銭湯といえば江戸時代に大繁盛し、町人憩いの場としても賑わいました。つい先ごろまで、といっても住宅、燃料事情のよくなかった昭和30年ごろまでは、庶民の湯、銭湯は町のあちこちで見受けられました。しかし、住宅事情のすっかり変わった最近では、銭湯から家庭の風呂・シャワーへと移り、町の銭湯は激減しました。それどころか、風呂場は身体を休める最適の場所というので、家庭風呂はますます広くなり,ゆったりで、いろいろの機能も加わり、変貌しつつあります。入浴剤 延寿湯温泉もここで一役買っております。

 

1.「風呂」と「湯」の区別

 わが国の場合ですが、風呂の始まりをお話しする前に、「風呂」と「湯」の区別をはっきりしておかねばなりません。

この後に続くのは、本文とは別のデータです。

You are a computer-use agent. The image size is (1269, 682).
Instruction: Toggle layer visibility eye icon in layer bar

簡単にいえば、「風呂」というのは蒸気による蒸し風呂をいい、「湯」というのが今日の家庭の風呂です。(この仕分けによる蒸し風呂は「風呂」とかっこつきで表記することにします)

 冒頭に、この区別にこだわるのは、そもそも風呂のはじまりが、蒸気による蒸し風呂でスタートしたからです。もっとも、人類の歴史をたどれば、人が裸になって湯、水に飛び込んで、浸って身体を洗い、身体の疲れを癒したのは自然の温泉あるいは、川や池、海などですから、本来の始まりは「湯」でしょう。

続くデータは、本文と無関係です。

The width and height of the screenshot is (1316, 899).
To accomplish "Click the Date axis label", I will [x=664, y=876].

 歴史にあがってくる「風呂」というのは、あくまでも、人が身体を清めるという目的をもって作り上げた建造物です。建造物というのは重々しいのですが、それはお寺の修行の場として生まれたからです。

2.お寺の風呂

 風呂の跡といえば、京都、奈良市内にはいくつか残っており、今なお、使われている所もあります。もちろん、奈良時代のものが、そのままではありませんが、当時は偲ばれます。法隆寺、大安寺、東大寺などにも残っております。法華寺の浴堂は光明皇后の言い伝えで名高い風呂です。お寺の「風呂」すなわち浴堂は僧侶の保健衛生、身を清めるために欠かせない施設でした。東大寺の大湯屋というのは今日も残っておりますが、これは僧侶というよりも、参詣する人のためであったといいます。

 これらの風呂の構造ですが、法隆寺の場合、釜の大きさから推定して、専門家は「湯」であり、釜で湯を沸かして、その湯を取って冷水で埋めながら入ったのではないかといいます。一部に「風呂」もあったようです。東大寺の場合は蒸し風呂であったのではないかと推定されております。

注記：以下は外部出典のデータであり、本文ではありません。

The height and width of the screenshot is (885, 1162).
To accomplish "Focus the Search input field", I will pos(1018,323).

 お寺の浴堂には仏像を安置して、お参りし、仏像は常に洗うということになっておりました。この習慣は4月8日のお釈迦さんの潅仏会(花祭り)につながります。お釈迦さんの像に、香水(こうずい)をかけて釈迦の誕生を祝います。

 この香水はもともとは種種の香木から煮出して作りました。以前に本通信で取り上げましたが、いわゆる薬湯の起原につながるのです。現在はこの花祭りの香水は、アマチャ、もしくはアマチャヅルを煮出してつくります。最近はアマチャが多いようで、時期が来ると生薬市場ではアマチャが引っ張りだこで、近年は品不足で値上がり気味です。

3.お寺の入浴作法

 入浴は厳粛な修行でしたから、入浴作法には厳しい取決めがありました。まず、入浴には順番が決められていました。ほら貝の合図で、定められた順番に修行の場である浴堂に入ります。比叡山の延暦寺にも順番は定められており、1203年には入浴の順番をめぐって大きな争いが起きたといいます。一般の人は僧侶とは別で、通常は入浴出来ませんでした。寺で入浴するとき、真っ裸は厳禁で、かならず「湯かたびら」を着て入りました。

 何かを身につけて入浴する事は、平安時代の宮中でも同じで、高貴なかたがたは、裸で入ることはありませんでした。

4.京都の湯屋

 わざわざ湯をわかして、風呂にはいるという暮らしは室町時代以前はお寺と宮中ぐらいで、庶民には縁遠いことでした。寺院の大湯屋、先に東大寺を例にあげましたが、これが

 銭湯の始まりで、身体を洗うというよりも身を清めるという目的でした。町に湯屋ができたのは京都で、平安時代の終わりごろから室町時代にかけてというのが一つの説です。お寺や貴族の風呂をモデルとして、次第に町の中に湯屋が出来始めました。当時の風呂のありさまについては詳しい記録は残っておりません。冒頭に上げましたように、都が江戸に移り、そこで湯屋が開花します。銭湯という言葉が湯屋に替わって使われるようになるのは16世紀の終わり、江戸で入浴料を湯銭として、徴収するようになってからです。

5.江戸時代の入浴風景

 銭湯が町民のモノとなって繁盛すると、入浴というテーマは川柳や浮世絵に沢山残されております。もちろん、これは江戸や大坂、名古屋、京都など、当時の都市に限られての光景です。江戸時代の川柳には、おびただしい数の銭湯風景が読まれており、また以前に紹介したように、「浮世風呂」という小説まであるくらいですから、町民の暮らしと銭湯との結びつきは大きかったモノと想像されます。

 江戸時代の銭湯の温度はかなり高く、43度以上はあったようです。明治になって政府は湯温を下げるようにと指導したとありますので、相当温度は高かったのでしょう。最近は家庭の風呂は38度、39度と40度以下の湯温が増えてきているようですから、43度超えるとなると、今の家庭の風呂に馴れて入っている人ではとても入れないでしょう。

 浴槽につかると気分がよくなって歌が出るのは、これは今も同じで、小唄、義太夫、端唄、謡曲・・と騒がしかったようです。銭湯は裸で入ります。男湯も女湯も人が集まれば喧嘩はつき物で、浮世絵にも華々しい銭湯女湯の喧嘩風景が残っております。

 江戸時代の薬湯は、生薬を使うのですが、銭湯の得意とするところで、とくに高い料金を設定できました。客も保健、治療目的で生薬風呂を好み、人気があったようです。